Originally offering $48.30 per share, Valeant increased the cash portion of its offer to $58.30 per share. Pyott and Allergan, standing tall on their beliefs, rejected the offer citing yet again Valeant's unsustainable business model. As expected, this heated up the war between Pyott, Ackman and Valeant. In order to ward off the hostile takeover attempt, Allergan was courting other offers from companies with more sustainable business models. On November 17, 2014, Allergan announced that they had agreed to a deal with Actavis plc for $66 billion, making it one of the world's largest drug makers by sales. Pyott's decision to move forward with Actavis was based on the company's impressive management structure and desire to keep more of Allergan's research and development operation intact. After the acquisition was finalized, Pyott elected not to join the combined company's board, but stayed on as chairman of The Allergan Foundation for a year.

In July 2015, Actavis plc announced that the company adopted Allergan plc (NYSE: AGN) as the company name following the approval by Actavis shareholders on June 5. The combination of the two companies created one of the world's top 10 pharmaceutical companies by revenue and a leader in a new industry model.

As of March 15, 2015, Valeant's stock crashed more than 50%. A number of factors contributed to the collapse of Valeant, many of which validate Pyott's approach to business. Since the acquisition attempt and the subsequent fallout, Pyott's sentiments regarding Valeant have been vindicated. Some have even gone as far to call Pyott a “hero” for saving Allergan and its shareholders and fighting for what he believes in.

== Honors and awards ==
Throughout his career, Pyott has collected a number of honors and awards for his philanthropic efforts and his leadership at Allergan.
- Director of the Year Award; recognizing corporate directors for their outstanding dedication to the highest ideals of leadership in the boardroom – 2001.
- The honor of Commander of the Most Excellent Order of the British Empire (CBE) by Her Majesty the Queen for his contribution to British business excellence and management skills in the United States – 2006.
- University of California Irvine; The Medal, UCI's most prestigious honor – 2010.
- Moacyr Gold Medal for services to Brazilian ophthalmology – 2010.

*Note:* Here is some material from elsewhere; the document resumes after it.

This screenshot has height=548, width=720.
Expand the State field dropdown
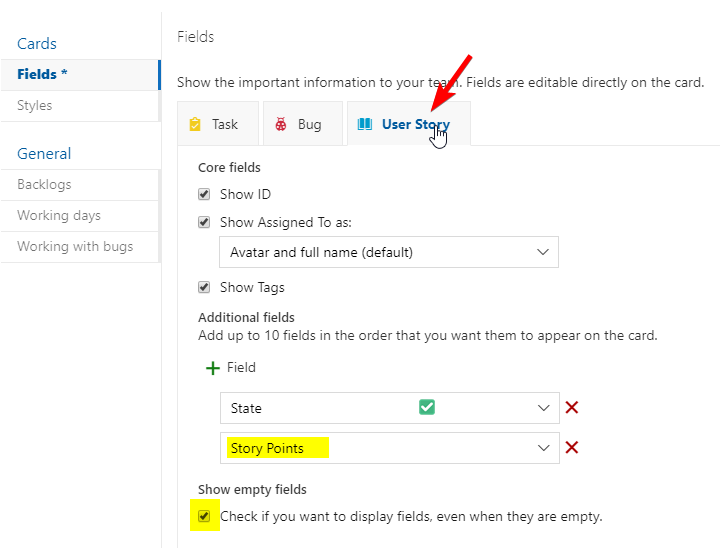[x=543, y=408]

- London Business School; Fellow.
- UCLA Anderson School of Management; Executive Leader of the Year – 2012.
- U.S. Marine Corps; Semper Fidelis Award – 2013.

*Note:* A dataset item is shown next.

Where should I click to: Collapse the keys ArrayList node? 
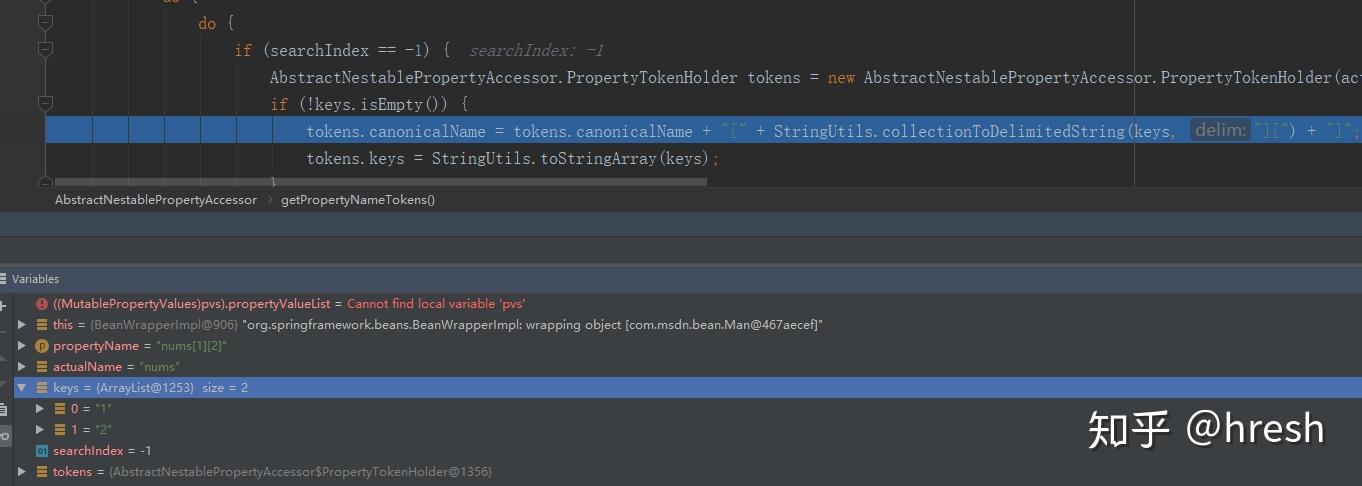22,388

- Harvard Business Review; 4th best-performing CEO in the World – 2014.
- United Cerebral Palsy Gala; Corporate Impact Award – 2015.
- Chapman University; Citizen of the Year Award – 2015.
- University of Edinburgh; Honorary Degree in Medicine – 2016.
- California Life Sciences Association; Pantheon Award for Life Sciences Leadership - 2016
- Chapman University; Honorary Doctor of Pharmaceutical Science – 2018.